The unions of workers in the Australian colonies which later became the original members of the ACTU were imbued with these influences and developed in an atmosphere where the concepts of mateship and a fair go were congenial to this fundamental truth.

These early trade unions and then the ACTU came therefore, in a way, more than other institution in this country to represent those Australian images we grew to cherish. At their heart was the conviction that a worker was not just another production input this was a human being entitled to dignity, and the right to a decent standard of living.

There were until the second half of the 20th century three inherited fault-lines in this fundamental humanity at the heart of the trade union movement its relegation of women to a second class category of concern, support for the White Australia Policy and neglect of the most disadvantaged Australians the Aborigines. The ACTU is able to say proudly that it has admitted to and rectified these fault-lines.
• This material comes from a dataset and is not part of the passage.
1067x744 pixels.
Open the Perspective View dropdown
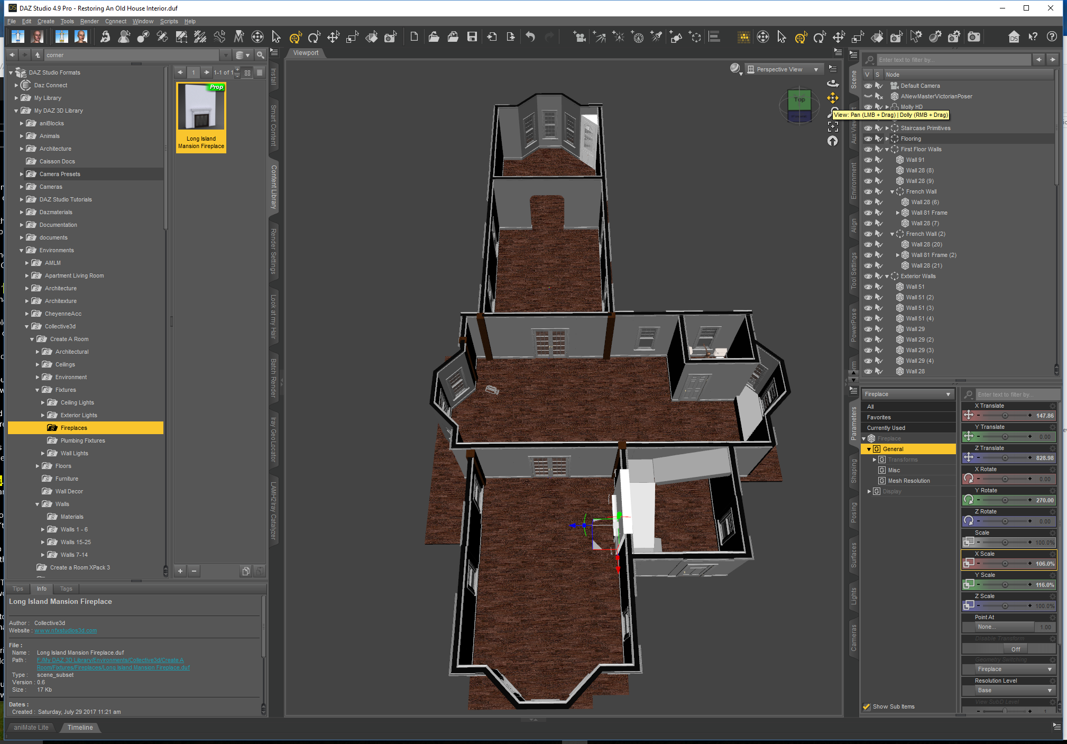(783, 69)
Now, in the fullness of its humanity, the ACTU represents total opposition to any form of discrimination based on colour, creed or gender.
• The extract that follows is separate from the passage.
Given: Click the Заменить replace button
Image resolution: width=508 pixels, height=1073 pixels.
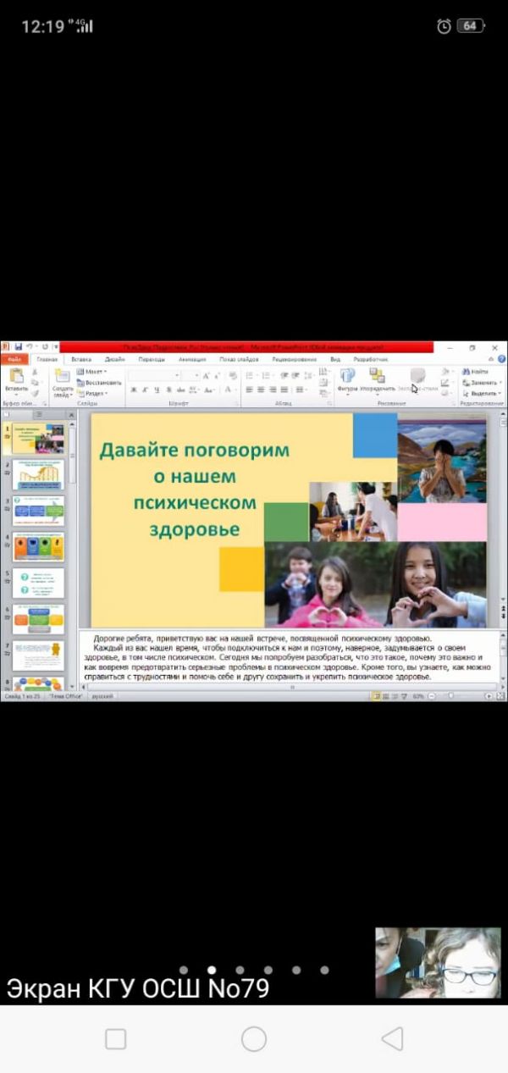Looking at the screenshot, I should coord(483,382).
And let me say to you Sharan, Greg, to your affiliates never in the history of this great organisation you are privileged to lead and to be part of, has it been more critically important to declare with all your strength your determination to defend these principles – the dignity of the individual, the right of every individual to a decent standard of living and to act collectively to achieve that goal, and the repudiation of racial, religious or gender discrimination.

I say never more important because I have an aching fear that these images of the fair go and mateship by which we like to define ourselves as Australians which these principles of our trade union movement have done so much to nourish are being put at risk by a capricious and opportunistic Government. Deliberately dishonest perpetuations of a lie about a class of people who would throw their children overboard, a twenty-four hour ambivalence before rejecting the insult to immigrant Muslim women by a raving fundamentalist Christian cleric this is not the fair go Australian way.

We do live now in a vastly more dangerous world. We grieve with the scores of Australian families devastated by the demonstration of the reality of that danger in the atrocity perpetrated in Bali. But we do nothing to assuage their grief, we do nothing to meet those dangers to a fondly remembered past security by abandoning or weakening our commitment to the principles and practices which have made Australia the great country it is today.

And, as I said to your Seminar this afternoon, no single decision in our past has been more important in creating this great Australian society than that of the wartime Labor government to undertake the vast post-war immigration program. A nation of seven million people in 1945 of predominantly Anglo-Celtic stock has been economically strengthened and culturally enriched by the influx from about 150 countries of some 6 million immigrants and 1 million people who have come under the refugee and humanitarian programs to make Australia their home. And as Curtin, Chifley, Menzies and Holt publicly attested, this transformation of Australia would not have been possible without the courageous and visionary support and involvement of the leadership of the ACTU and its affiliates.

The ACTU, more than any other non governmental institution, has put its imprint upon the character and the quality of life of this nation. More than any other body you have the right to defend that character and that quality. I am confident that you will do this, that you will honour those who have gone before you by asserting the fundamental humanity at the heart and soul of this great organisation – by insisting that no person in this country shall be demonised or in any way diminished in dignity because of their racial origin. In doing this you will continue the abiding contribution the ACTU has made to a more decent, compassionate Australia.

This speech was given by The Hon R J L Hawke AC on the occasion of the ACTU 75th Anniversary dinner held on Tuesday 25th November 2002, in Melbourne.